Material provided —

━━━━━━━━━━━━━━━━

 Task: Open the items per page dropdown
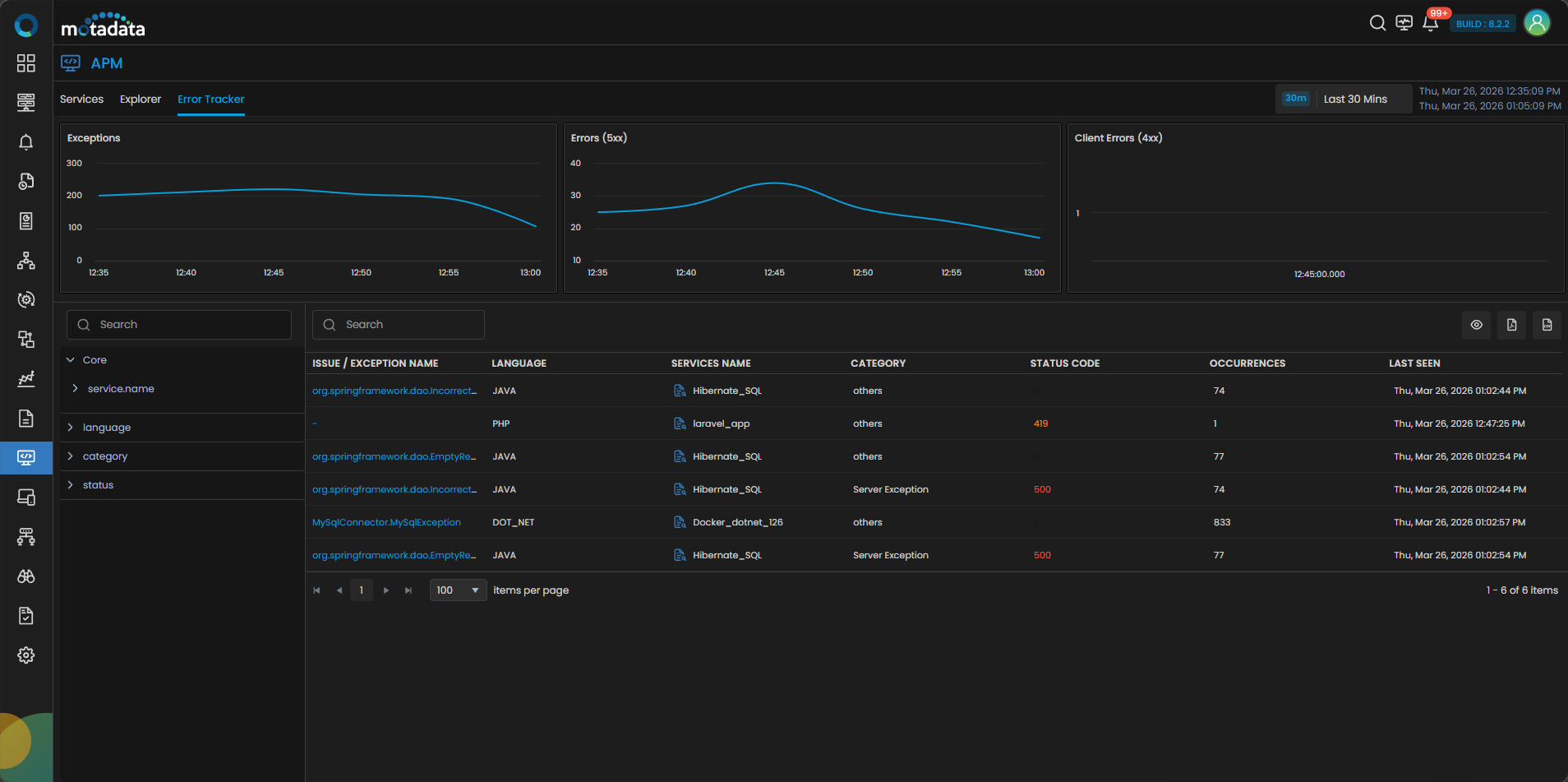458,590
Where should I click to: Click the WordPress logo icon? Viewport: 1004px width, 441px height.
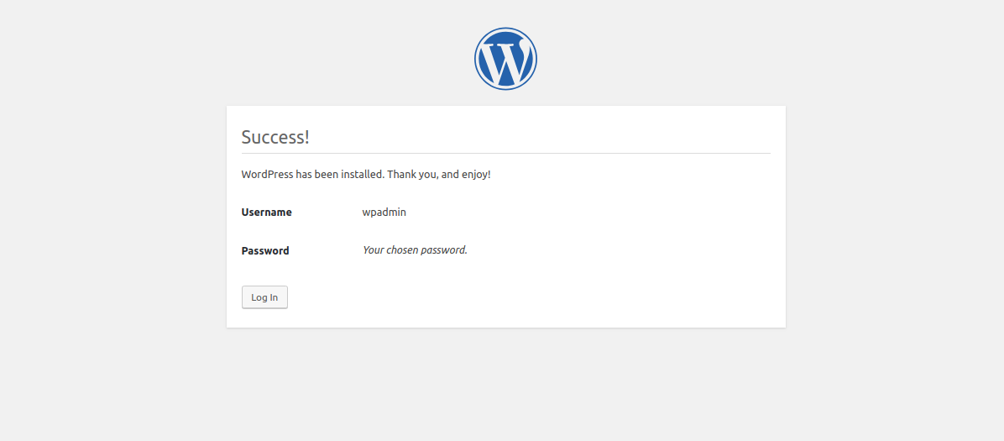click(505, 58)
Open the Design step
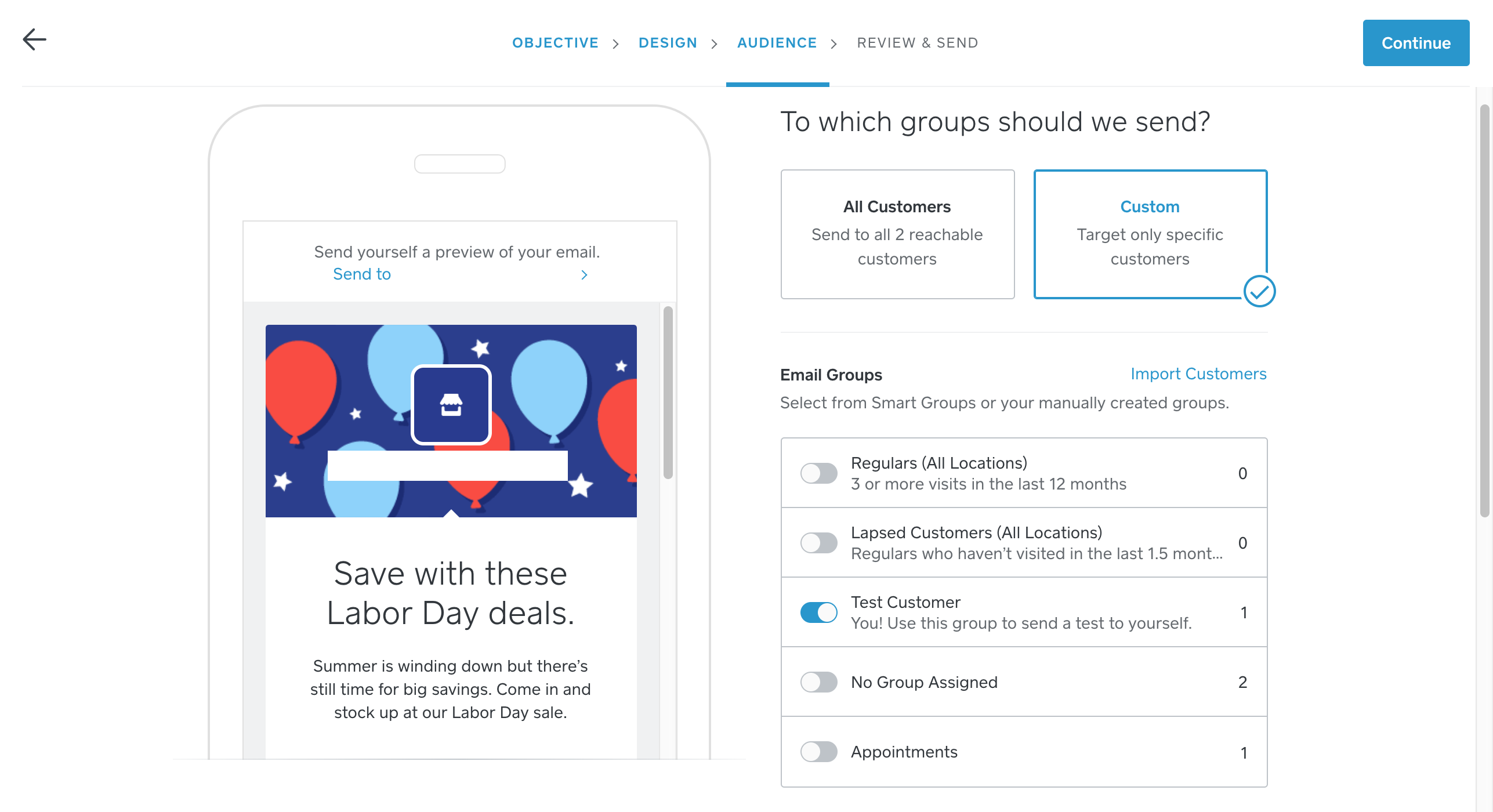 point(668,43)
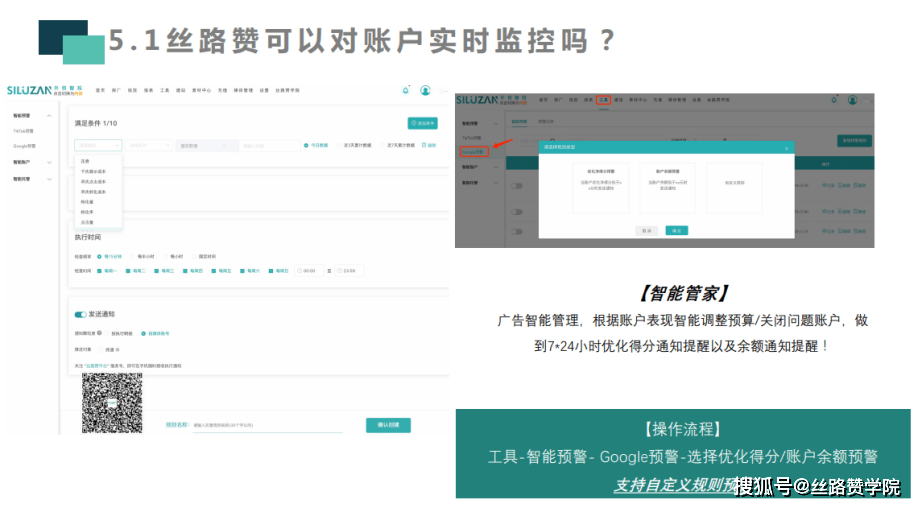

━━━━━━━━━━━━━━━━

Task brief —
In the material above, repeat each entry exactly and omit every picture.

Written answer —
 Task: Open the items per page dropdown
458,590
Where should I click to: Click the WordPress logo icon? Viewport: 1004px width, 441px height.
click(505, 58)
Open the Design step
 point(668,43)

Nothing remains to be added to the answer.